The sustainability goal for the Yucaipa GSA is to manage groundwater resources for sustainable, long-term use in the Yucaipa Subbasin. Long-term sustainable management includes: 

  • Maintaining sufficient groundwater in storage to allow for ongoing groundwater production that meets the operational demands of the water purveyors and private well users, and the regulatory commitments established in the Yucaipa GSP Plan Area.

  • Ensuring that groundwater production does not result in significant and unreasonable loss of groundwater-dependent ecosystems.

Of the six sustainability indicators outlined by the SGMA, four apply to the Yucaipa Subbasin:

(1) chronic lowering of groundwater levels 

(2) significant and unreasonable reduction of groundwater storage

(3) significant and unreasonable land subsidence

(4) depletions of interconnected surface water

Sustainability criteria were established in the Yucaipa GSP for each of these four sustainability indicators to evaluate when management actions would need to be implemented to prevent undesirable conditions in the Yucaipa Subbasin.


What is SGMA?

Sustainable Groundwater Management Act (SGMA), effective January 1, 2015, requires the regulation of groundwater for the first time in California’s history and provides new authority to local agencies to implement these requirements. The intent of SGMA is to strengthen local management of specified groundwater basins that are most critical to the state’s water needs by regulating groundwater use.
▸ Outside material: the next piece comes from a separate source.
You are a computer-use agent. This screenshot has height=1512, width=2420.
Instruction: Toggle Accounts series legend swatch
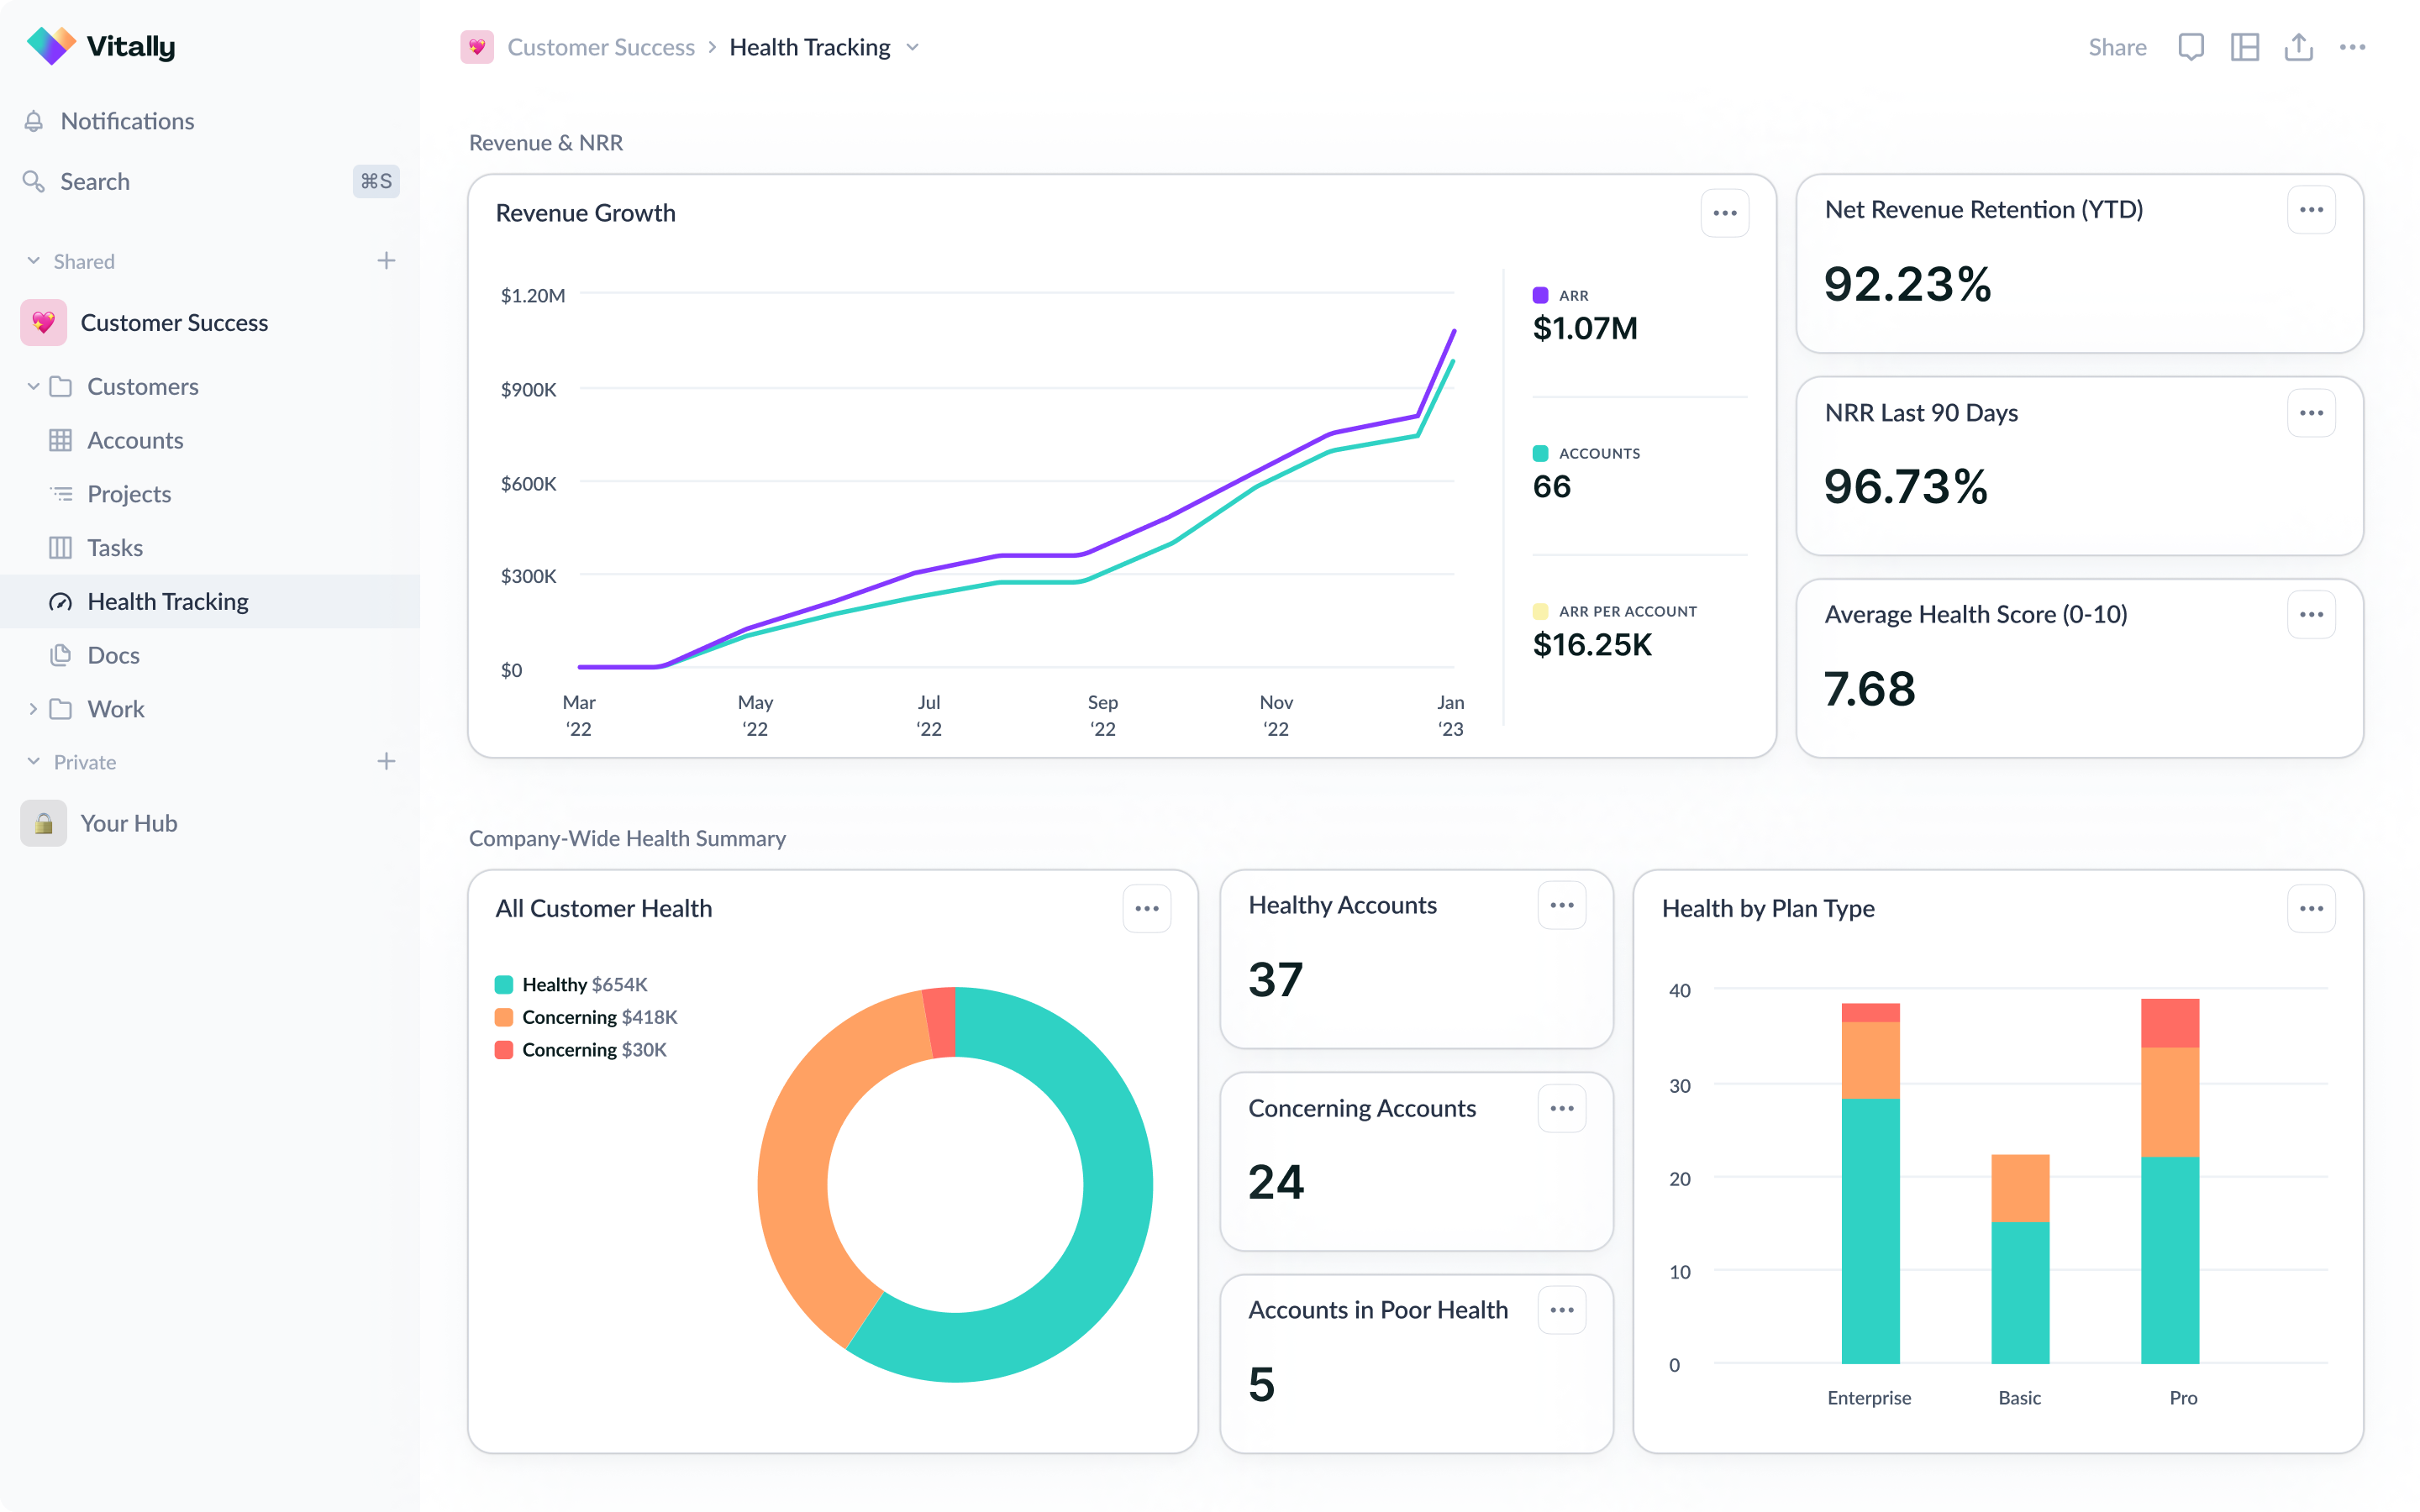[1540, 453]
What is a groundwater basin?

A groundwater basin is an area underlain by permeable materials that can store a significant supply of groundwater to wells. Groundwater supplies 40 to 60% of California’s freshwater needs.

What does sustainable management mean?

Sustainable groundwater management is the use of groundwater that can be maintained without causing undesirable results. Undesirable results are defined in SGMA as any of the following:

• Chronic Lowering of Groundwater Levels

• Reduction of Groundwater Storage

• Degraded Water Quality

• Land Subsidence

• Depletions of Interconnected Surface Water

• Seawater Intrusion


What does a Groundwater Sustainability Agency do?
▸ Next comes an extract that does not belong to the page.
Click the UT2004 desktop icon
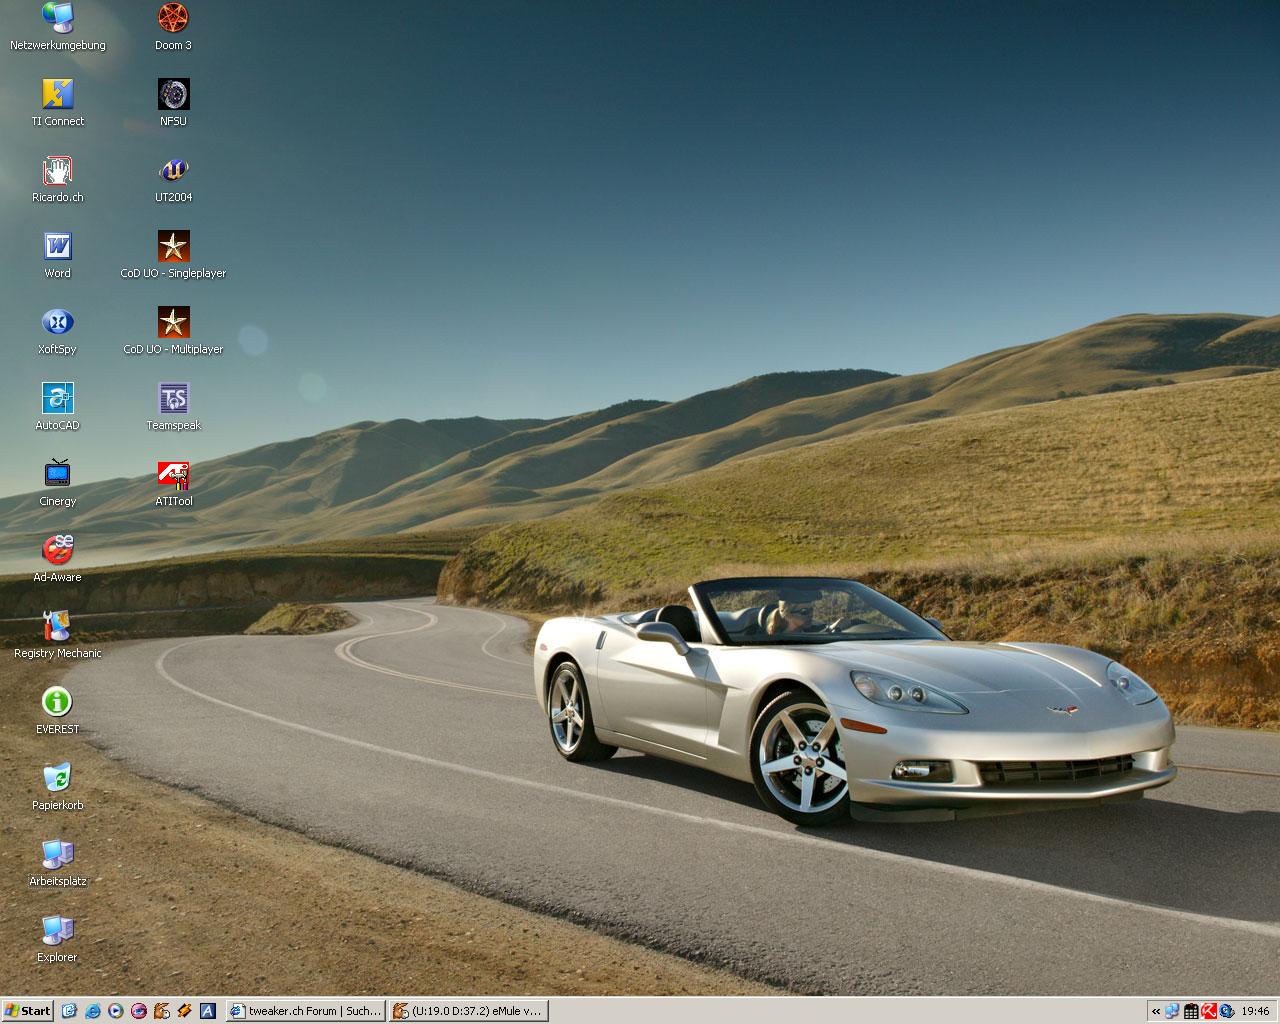This screenshot has width=1280, height=1024. pyautogui.click(x=173, y=171)
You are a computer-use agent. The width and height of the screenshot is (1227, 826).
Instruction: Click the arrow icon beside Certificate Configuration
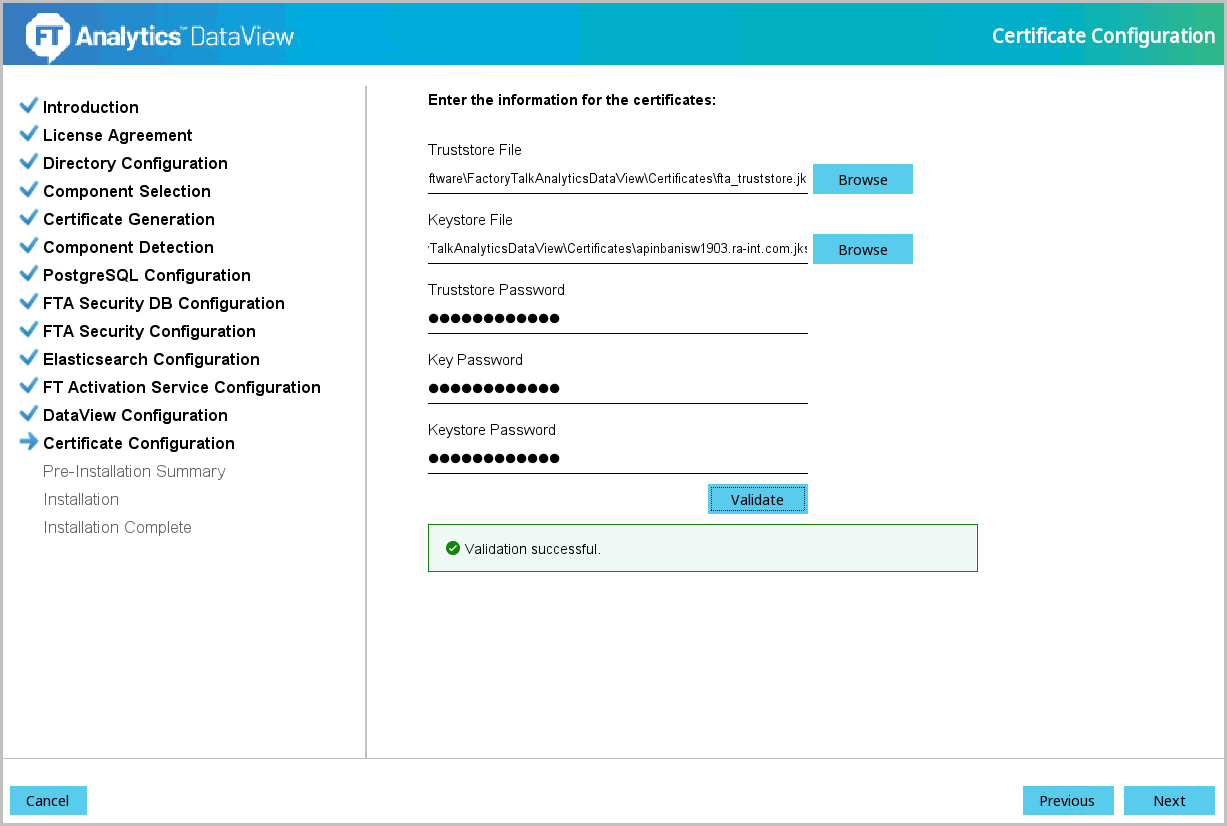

The primary purpose of a Groundwater Sustainability Agency (GSA) is to develop and implement a Groundwater Sustainability Plan (GSP) to achieve long-term groundwater sustainability. GSAs are empowered to implement projects including those related to data collection to understand basin characteristics and community needs, register and meter domestic and agricultural wells, mitigate against overdrafts, implement rules and regulations, and assess fees.


What is a Groundwater Sustainability Plan?
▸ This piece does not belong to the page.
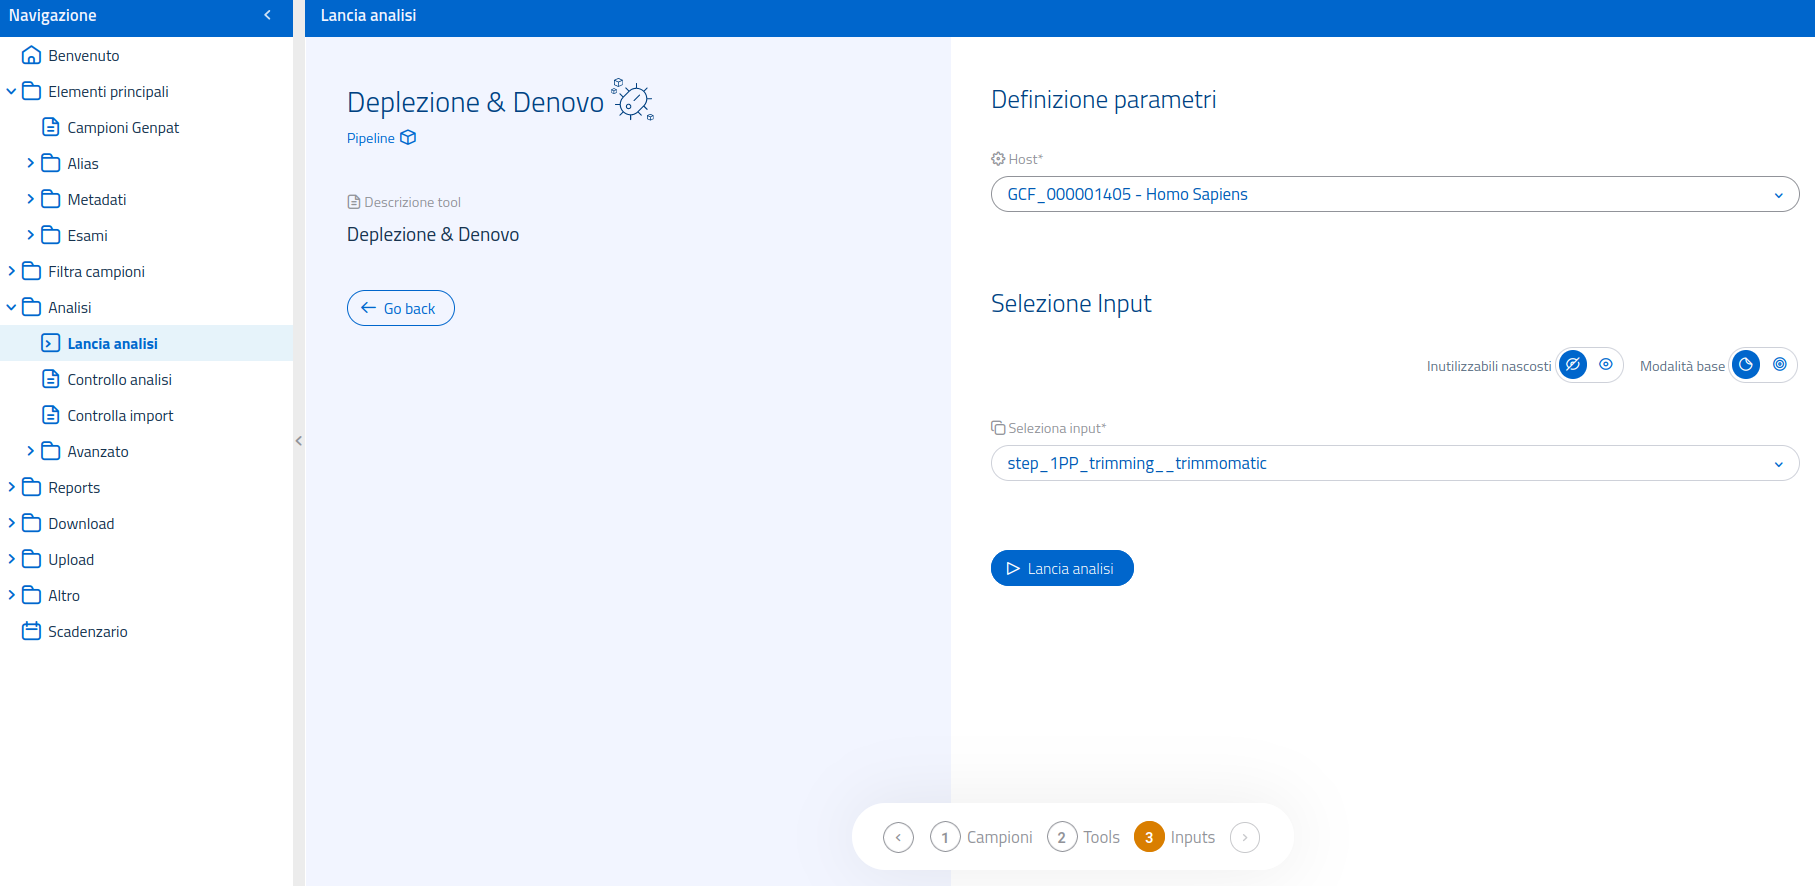Click the Pipeline cube icon

408,138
A GSP is the state-mandated plan that establishes the framework for sustainably managing and preserving the beneficial uses of groundwater resource today and into the future. Each GSP will contain an assessment of the basin’s conditions and will include action items to implement the necessary monitoring, management, and enforcement to achieve sustainability.


What authority do GSAs have?

Under SGMA, GSAs are empowered to:

  • Adopt rules, regulations, ordinances, and resolutions

  • Monitor compliance and enforcement

  • Require registration of groundwater extraction facilities (wells)

  • Require appropriate measurement devices and reporting of extractions

  • Investigate, appropriate, and acquire surface water rights, groundwater, and groundwater rights into the GSA;

  • Acquire or augment local water supplies to enhance the sustainability of the groundwater basin

  • Propose and collect fees

  • Adopt and fund a groundwater sustainability plan according to existing laws


How will the implementation of SGMA affect residents in the Yucaipa Subbasin?

Through the successful implementation of SGMA, residents can be assured that a reliable source of water will be available into the future.   Residents who have domestic wells may be asked to supply information about your well or wells, how much water you produce, and what your water quality is like. This information will help the Yucaipa SGMA understand groundwater conditions in the basin, and to ensure that you and other groundwater users like you continue to benefit from this precious resource for years to come.